START SELECTED EXTRACT

OBITUARY: Jimi Yamaichi, WWII Resister and ‘Soul and Conscience’ of Tule Lake Pilgrimage

By MARTHA NAKAGAWA, Rafu Contributor

Jimi Yamaichi — carpenter, World War II draft resister, Tule Lake Committee member, co-founder of the Japanese American Museum of San Jose and community leader — passed away at his San Jose home on May 12. He would have turned 96 in October.


Jimi Yamaichi at the 2016 Tule Lake Pilgrimage. (Photo by MARIO GERSHOM REYES)


“It was his vision and persistence that began and resulted in Tule Lake becoming a National Historic Landmark, which was followed by a presidential executive order that made it a National Monument, which then became a National Park site.

“The creation of the Visitors Center and the restoration of the Tule Lake jail, which are now on the brink of happening, were projects Jimi was especially interested in. The Visitors Center, because he wanted to tell the story of the extraordinary hardships that families and especially the children of the segregation center had to endure and the jail, because, as a 21-year-old supervisor of construction, he was what we now call the building contractor for the Tule Lake jail — the most iconic remaining structure of the American concentration camp experience.

“Jimi possessed what seemed like a bottomless wealth of knowledge of Tule Lake. He could point out where the two farm tracts were; what crops they grew; where the farm mess hall was; where the hog farm was; how they killed the pigs; where the Army horse corral was; how they got water for 20,000 people; how the sewage system worked — what he knew was literally endless.

“At a time when all of the TLP buses gave a tour of the Tule Lake campsite, pilgrims would try to get on Jimi’s bus because his guided tour was the most knowledgeable and fulfilling.

“The Tule Lake Committee will miss his leadership, his knowledge, his wisdom and the warm friendship he offered to everyone so freely.”

Yamaichi was the fourth of 10 children born to Kaneichi and Hatsuko Shimizu Yamaichi of Hiroshima Prefecture.

By 1931, Yamaichi’s father had saved enough money to purchase 15 acres of land in San Jose. The father then hired a Caucasian carpenter to build a house on this land, and Yamaichi fell in love with carpentry as a 10-year-old. He knew at that moment that he wanted to become a carpenter and not a farmer like his father.

END SELECTED EXTRACT

REQUIRED ACTIONS:
**a.** Answer these questions about the obituary of Jimi Yamaichi:
(i) Where and on what date did Yamaichi pass away?
(ii) In what role, and at what age, did he work on building the Tule Lake jail?
(iii) How many acres of land in San Jose did his father buy?
**b.** Write the next few paragraphs of the obituary of Jimi Yamaichi, picking up after the sentence about his wish to become a carpenter rather than a farmer.

START EXERCISE DATA

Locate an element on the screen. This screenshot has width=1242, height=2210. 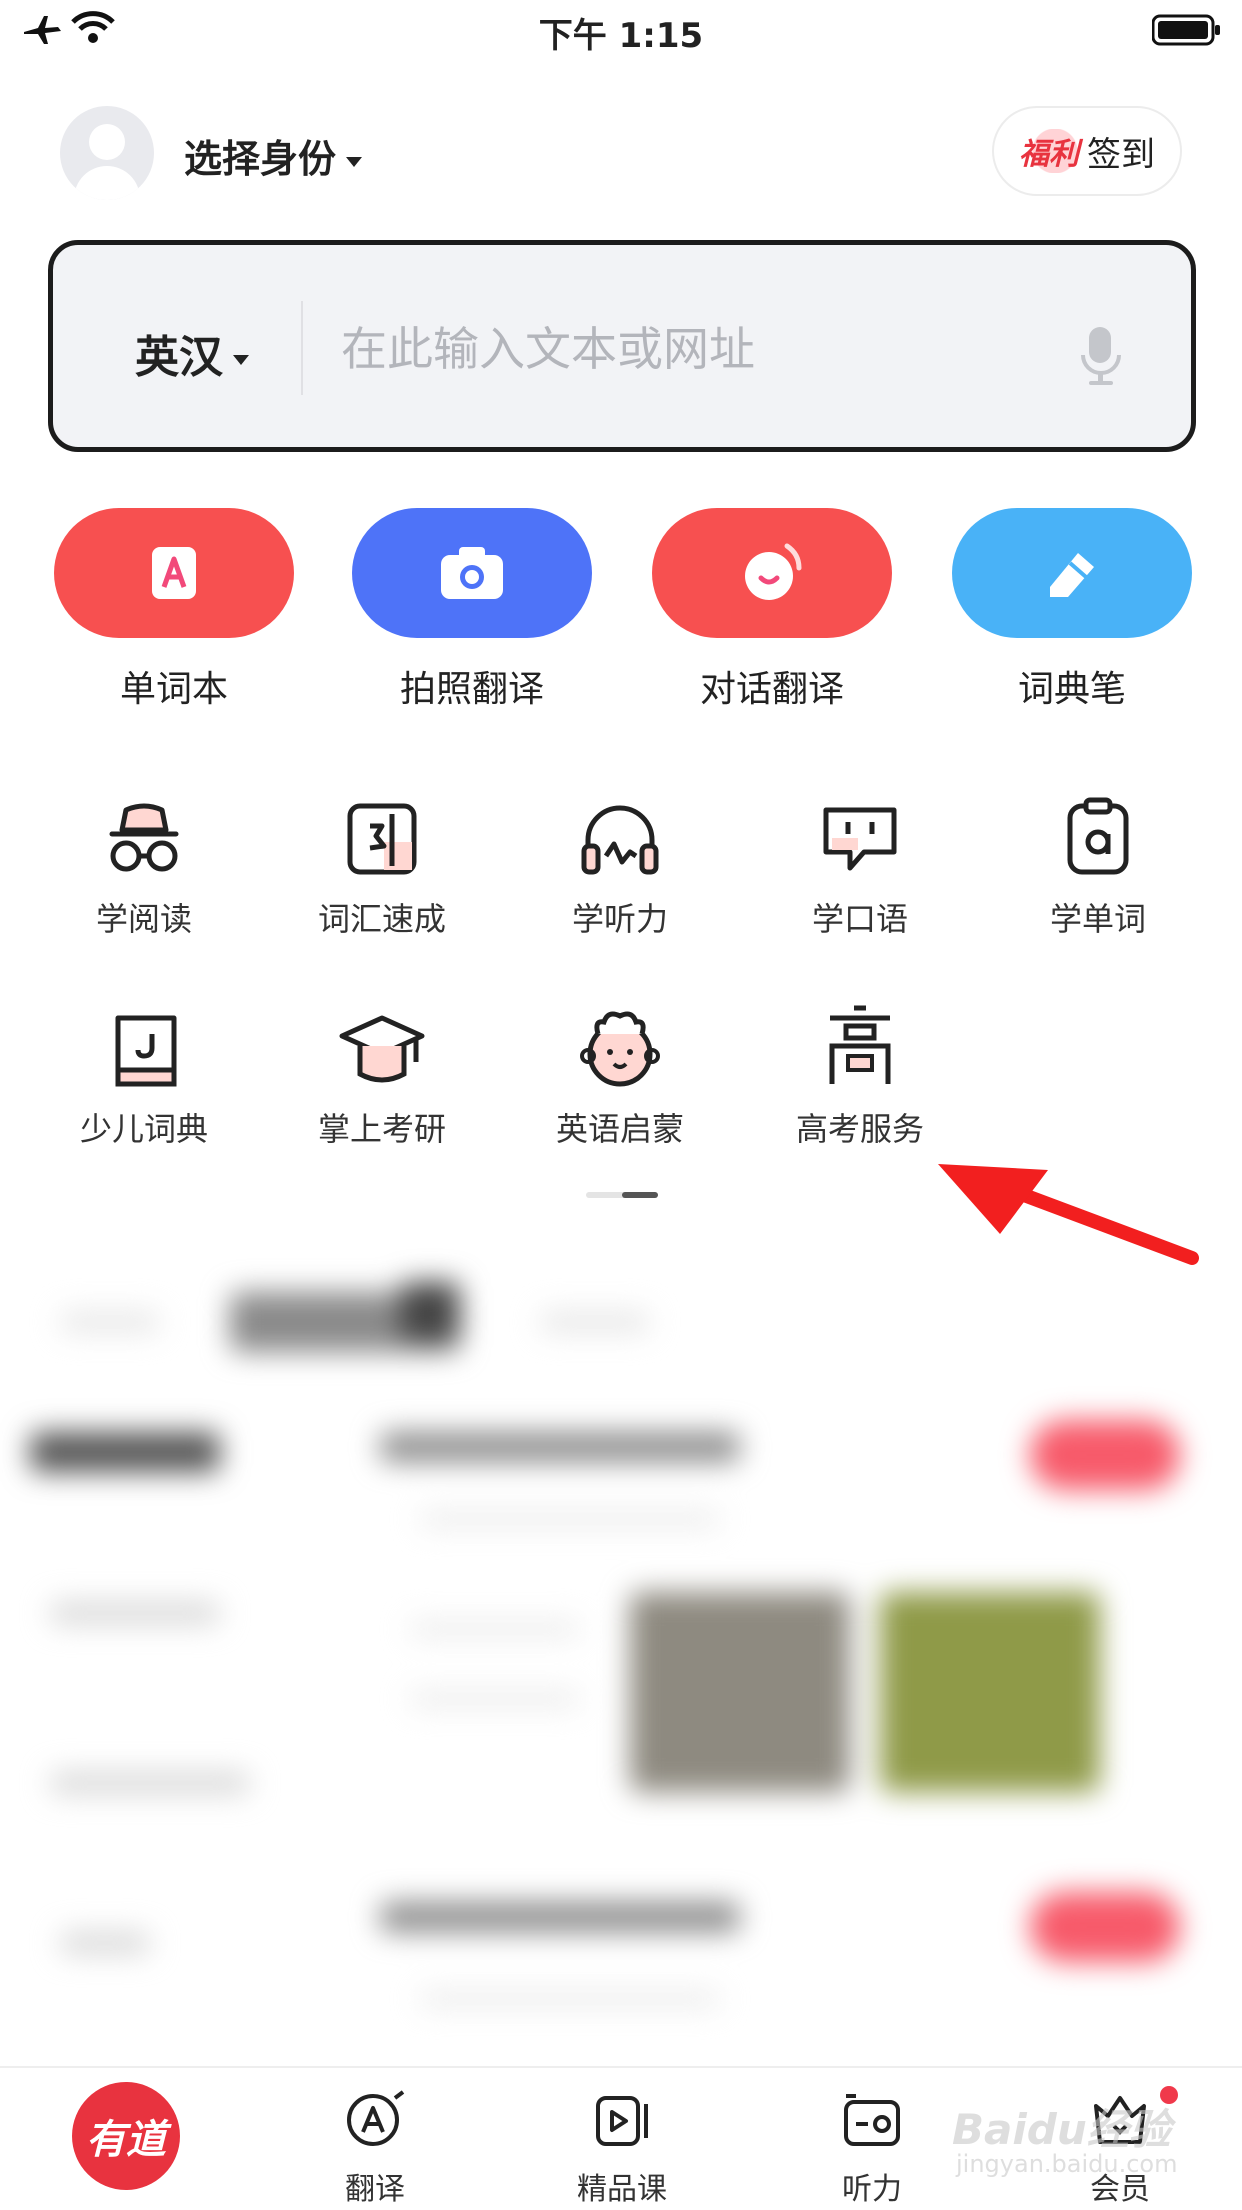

END EXERCISE DATA

RESPONSES:
**a.**
(i) At his San Jose home, on May 12.
(ii) As supervisor of construction, at 21.
(iii) 15 acres.

**b.**
In high school, Yamaichi took carpentry classes, but when he graduated in 1941, he was unable to find a job like his Caucasian friends. According to Yamaichi, many trades such as carpentry, plumbing, and sheet metal work were controlled by powerful unions before the war, and the unions, at the time, were not allowing people of color to become members.

To make ends meet, Yamaichi helped out on his family farm in San Jose but never gave up on his dream of becoming a carpenter.

When World War II broke out and the U.S. government issued orders for people of Japanese descent living on the West Coast to be placed into U.S.-style concentration camps, the Yamaichi family was first sent to the Pomona Assembly Center in Southern California.


In this undated photograph, Jimi Yamaichi is shown at his job as a construction worker at Tule Lake, where he was tasked with building the prison that would hold some of his fellow internees.


Yamaichi was unable to find a job at the assembly center, so he put his carpentry skills to work by making geta from scrap lumber for his siblings. Word of his geta-making talent spread, and soon Yamaichi and another carpenter, Jun Iwaoka from San Francisco, opened a makeshift class for about 20 boys and girls where they taught the children everything from reading a slide rule to cutting lumber safely.

From Pomona, the Yamaichi family was sent to the Heart Mountain War Relocation Authority camp in Wyoming, where Yamaichi initially applied for an office job as an engineer but ended up working on the Shoshone canal system that eventually irrigated the Heart Mountain basin.

When the controversial loyalty questionnaire came out in early 1943, Yamaichi answered “yes-yes” to Questions 27 and 28 but his father wanted the family to go to the Tule Lake Segregation Center.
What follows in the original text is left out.